The test passage is loaded with English-accent markers so a single rendering surfaces multiple aspects of the model’s state. Our standard probe:

“It was a bright morning when the path through the grass led down to the running water. She ran her hand along the back of the chair before sitting down. The young children were laughing in the sunshine, dancing in patterns through the warm afternoon. After tea, the family walked up the hill to look at the view. One of them said, with a small smile: I cannot believe how lovely it is, our little corner of the world.”

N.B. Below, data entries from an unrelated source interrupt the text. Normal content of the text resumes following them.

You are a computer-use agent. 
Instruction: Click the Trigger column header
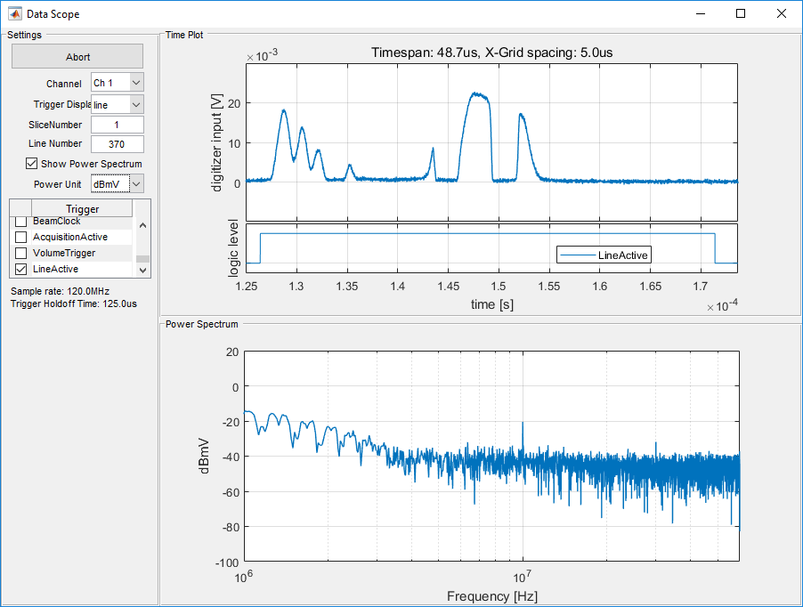click(82, 209)
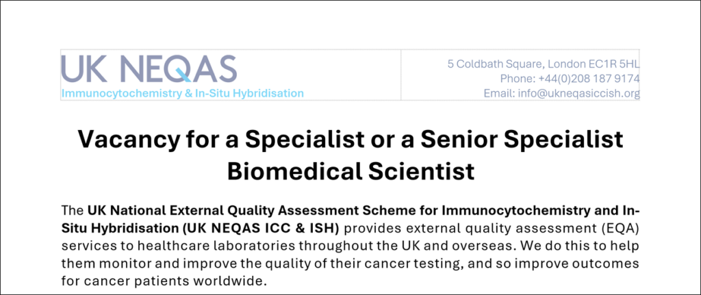Image resolution: width=701 pixels, height=295 pixels.
Task: Click the Immunocytochemistry & In-Situ Hybridisation subtitle
Action: point(182,93)
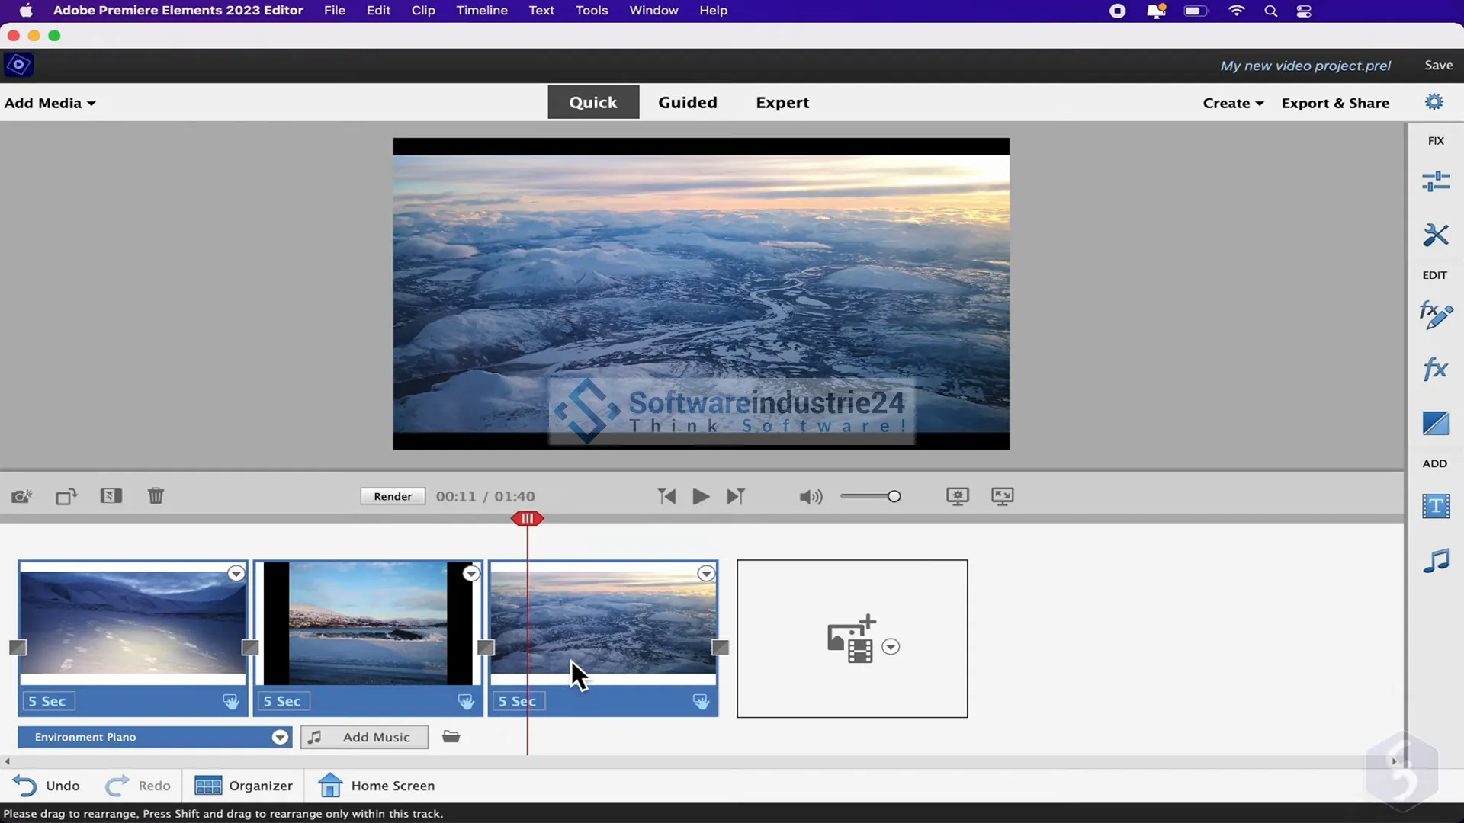1464x823 pixels.
Task: Click the Add Music button
Action: tap(364, 737)
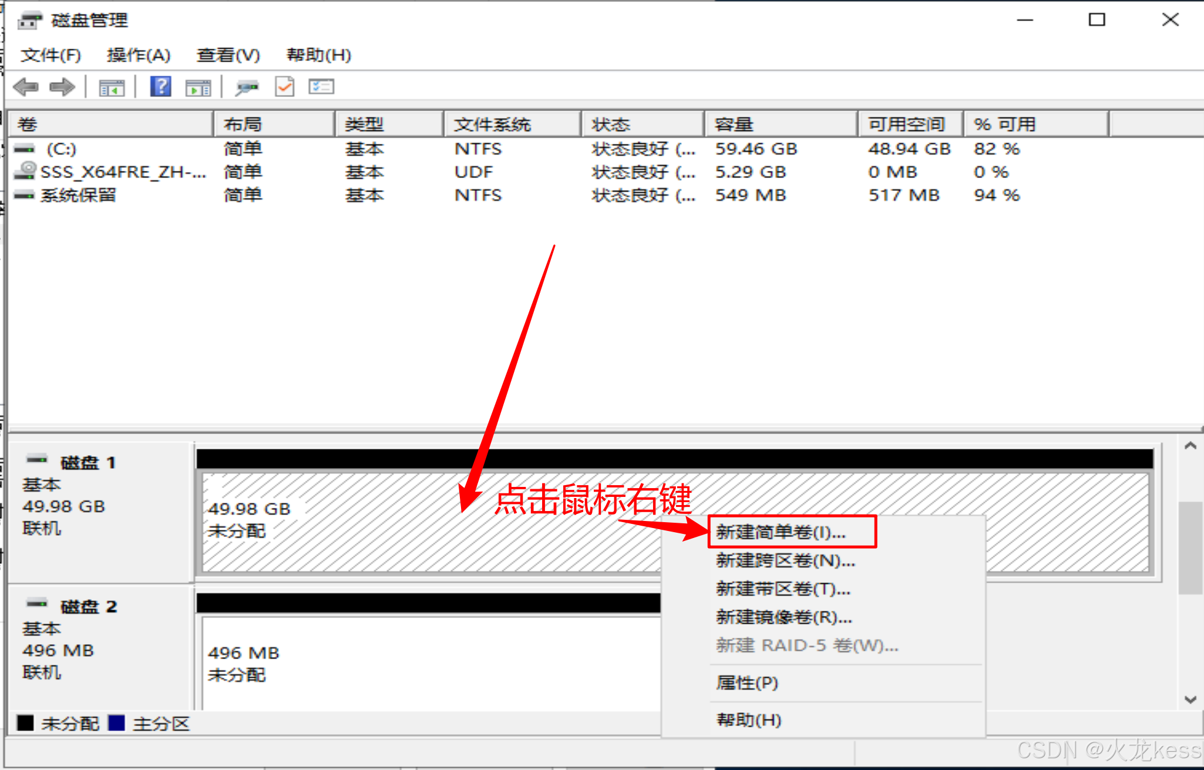This screenshot has width=1204, height=770.
Task: Open the 查看(V) menu
Action: tap(228, 55)
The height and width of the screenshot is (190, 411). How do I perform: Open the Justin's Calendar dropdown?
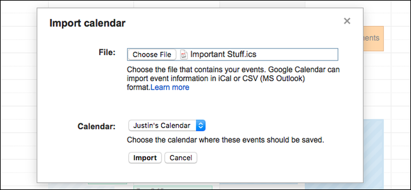[x=167, y=125]
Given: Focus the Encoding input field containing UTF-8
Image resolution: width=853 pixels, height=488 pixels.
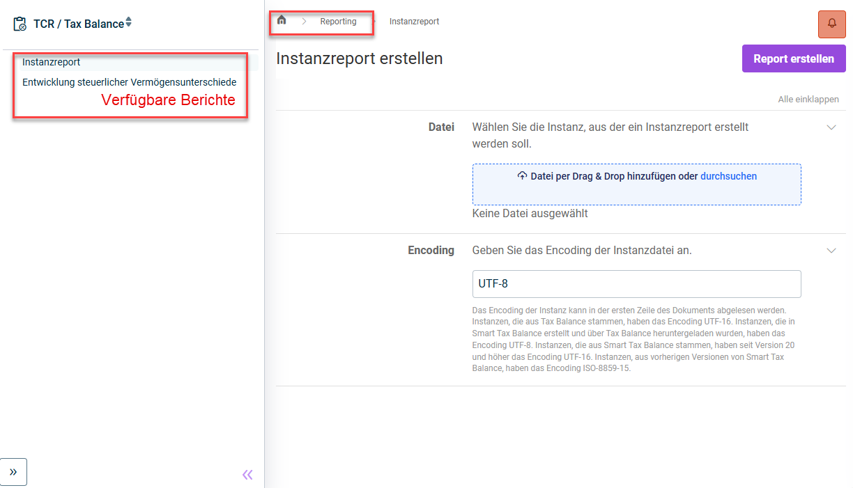Looking at the screenshot, I should pyautogui.click(x=636, y=284).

What we’re probing	Words that probe it	“Wrong” sounds like	“Northern” sounds like
BATH vowel	path, grass, laughing, dancing, after, cannot	/pɑːθ/ (RP “parth”)	/pæθ/ (rhymes with “trap”)
FOOT-STRUT	running, sunshine, hand, hill, up, lovely, our	distinct “put”/”putt”	collapsed: both /ʊ/, so “London” → “Lundun”
Diphthong→monophthong	sunshine (→sunshaan), morning, smile	standard /aɪ/, /eɪ/	flat, longer single vowel /aː/
happY-tense	lovely, family, every, country	tense /iː/	laxer, more /ɪ/-like
R-intrusion / linking	chair before, our little	none	often realised in connected Northern speech

If only some markers come through, that tells us which kinds of changes the model is finding easier vs harder to learn. In run 2 epoch 4 the FOOT-STRUT shift had emerged (“Lundun”) but monophthongisation had not (“sunshine” still diphthongised). That gap motivated continuing training rather than declaring done — specific phonetic gaps mapping to specific training decisions.

Practical recommendations

Save a checkpoint per epoch. They’re cheap to disk and you’ll want the perceptual gradient across training time. Late-epoch isn’t always best.
Curate one phonetic-marker passage that targets the dialect features you care about. Reuse the same passage every render so you build a listening-memory of the model’s progression.
Render with the same reference clip every time. The only variable should be the model weights. If you change the reference clip you’re asking two different questions at once.
Native-speaker listeners are the most reliable test instrument. Their judgement catches features that numerical metrics miss — and importantly, also catches over-fitting failures that look fine numerically.
Both wins and bugs are signal. Don’t just record what’s working; record what’s broken. The combination of “what improved” and “what got worse” defines the engineering response (continue / step back / change data).
Run more checkpoints than you think you need. A/B-ing 6 different epochs of the same run takes 3 minutes of compute. The information gain — perceptual gradient over training time — is worth far more than that.

Provenance

Worked example from a small TTS fine-tuning project: ~3 hours of single-speaker British (Bolton-area) audio + WhisperCPP for transcripts → fine-tuned F5-TTS and StyleTTS2 producing recognisably Northern-English output. Both architectures hit different late-epoch failure modes that only the listening loop caught. The companion piece F5 vs StyleTTS2 architecture trade-off documents what those failure modes implied about the architectures themselves.